I’m using Python Scrapy with the scrapy-playwright plugin to scrape a website. I’ve set headless mode to False but the browser keeps closing after the script finishes. I want to see the final state of the webpage after my scraper does its thing.
Is there a way to keep the browser window open? I’ve looked through the docs but can’t find any setting for this. It would be super helpful for debugging and checking the results of my scraping actions.
Has anyone figured out how to do this? Any tips or tricks would be much appreciated. Thanks!
hey, i had the same issue. try adding self.browser_context.close() to ur spider’s close() method. it keeps browser open until u manually close it. might need to adjust ur spider class a bit, but worked for me. good luck!

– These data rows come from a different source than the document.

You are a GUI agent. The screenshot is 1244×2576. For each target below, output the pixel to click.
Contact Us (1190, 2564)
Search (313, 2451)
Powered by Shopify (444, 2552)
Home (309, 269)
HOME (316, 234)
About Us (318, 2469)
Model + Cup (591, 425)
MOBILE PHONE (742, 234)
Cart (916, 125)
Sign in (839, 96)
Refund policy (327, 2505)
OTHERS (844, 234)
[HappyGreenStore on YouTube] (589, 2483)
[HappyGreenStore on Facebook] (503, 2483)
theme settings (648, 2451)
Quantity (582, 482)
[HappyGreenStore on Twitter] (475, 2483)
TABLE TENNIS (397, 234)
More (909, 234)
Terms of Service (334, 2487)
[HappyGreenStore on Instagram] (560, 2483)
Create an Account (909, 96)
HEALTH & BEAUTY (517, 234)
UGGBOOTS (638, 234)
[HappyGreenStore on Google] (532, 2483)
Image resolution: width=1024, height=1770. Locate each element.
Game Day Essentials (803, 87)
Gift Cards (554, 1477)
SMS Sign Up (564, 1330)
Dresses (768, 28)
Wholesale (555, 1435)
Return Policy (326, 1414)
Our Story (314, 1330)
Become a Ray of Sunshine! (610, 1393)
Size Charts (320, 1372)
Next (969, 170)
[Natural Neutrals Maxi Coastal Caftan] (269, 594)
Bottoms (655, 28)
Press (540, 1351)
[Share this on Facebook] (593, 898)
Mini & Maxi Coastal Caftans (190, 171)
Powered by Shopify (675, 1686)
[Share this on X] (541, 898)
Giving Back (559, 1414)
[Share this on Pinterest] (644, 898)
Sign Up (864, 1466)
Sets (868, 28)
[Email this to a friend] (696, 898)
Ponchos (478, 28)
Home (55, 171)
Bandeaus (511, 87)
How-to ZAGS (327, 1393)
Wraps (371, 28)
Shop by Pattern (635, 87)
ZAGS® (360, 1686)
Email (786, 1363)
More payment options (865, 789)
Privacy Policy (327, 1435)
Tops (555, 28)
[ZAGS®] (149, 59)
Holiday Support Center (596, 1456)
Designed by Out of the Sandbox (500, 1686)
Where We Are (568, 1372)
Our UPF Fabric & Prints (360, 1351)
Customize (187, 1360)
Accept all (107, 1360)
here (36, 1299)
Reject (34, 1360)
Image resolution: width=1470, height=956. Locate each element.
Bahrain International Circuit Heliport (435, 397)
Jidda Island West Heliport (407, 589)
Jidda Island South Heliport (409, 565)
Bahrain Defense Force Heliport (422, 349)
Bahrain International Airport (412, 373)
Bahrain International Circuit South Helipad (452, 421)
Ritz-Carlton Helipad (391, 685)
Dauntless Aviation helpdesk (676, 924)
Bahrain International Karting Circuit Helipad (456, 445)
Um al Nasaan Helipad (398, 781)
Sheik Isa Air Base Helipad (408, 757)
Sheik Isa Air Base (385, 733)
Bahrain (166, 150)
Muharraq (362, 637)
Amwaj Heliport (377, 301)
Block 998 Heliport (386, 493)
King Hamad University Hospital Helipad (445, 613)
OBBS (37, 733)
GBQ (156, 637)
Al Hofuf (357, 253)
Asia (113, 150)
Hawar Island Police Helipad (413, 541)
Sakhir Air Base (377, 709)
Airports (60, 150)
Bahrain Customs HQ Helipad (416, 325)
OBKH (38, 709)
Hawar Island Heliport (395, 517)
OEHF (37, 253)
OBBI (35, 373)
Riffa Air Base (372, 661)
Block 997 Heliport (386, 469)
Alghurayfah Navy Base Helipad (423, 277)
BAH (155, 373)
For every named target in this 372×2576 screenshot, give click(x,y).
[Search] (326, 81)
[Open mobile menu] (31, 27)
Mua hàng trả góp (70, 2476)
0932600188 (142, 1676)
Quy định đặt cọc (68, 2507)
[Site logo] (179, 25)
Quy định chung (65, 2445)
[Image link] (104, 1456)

I have experienced this issue as well. In my case, I decided to separate browser management from Scrapy’s process. I implemented a custom middleware to pass URLs to an independent Python script that uses Playwright directly. This setup allowed me to launch the browser outside of Scrapy’s control and keep it open for debugging. It requires additional configuration, but it offers greater flexibility to inspect the final state of your rendered pages. Keep in mind that you must close the browser manually when you are finished to avoid unnecessary resource consumption.
I’ve encountered this issue before and found a workaround that might help. Instead of relying on Scrapy’s built-in browser management, you can create a custom script that launches the browser separately and keeps it open. Here’s what I did:
Write a standalone Python script that uses Playwright to open the browser.
Implement a simple HTTP server in this script to receive URLs from your Scrapy spider.
Modify your spider to send URLs to this local server instead of using Scrapy-Playwright directly.
The separate script handles page rendering and scraping, then sends results back to your spider.
This approach gives you full control over the browser lifecycle. You can keep it open as long as needed for debugging, and it won’t auto-close when Scrapy finishes. It requires more setup, but it’s been invaluable for my complex scraping projects. Just remember to manually close the browser when you’re done to free up resources.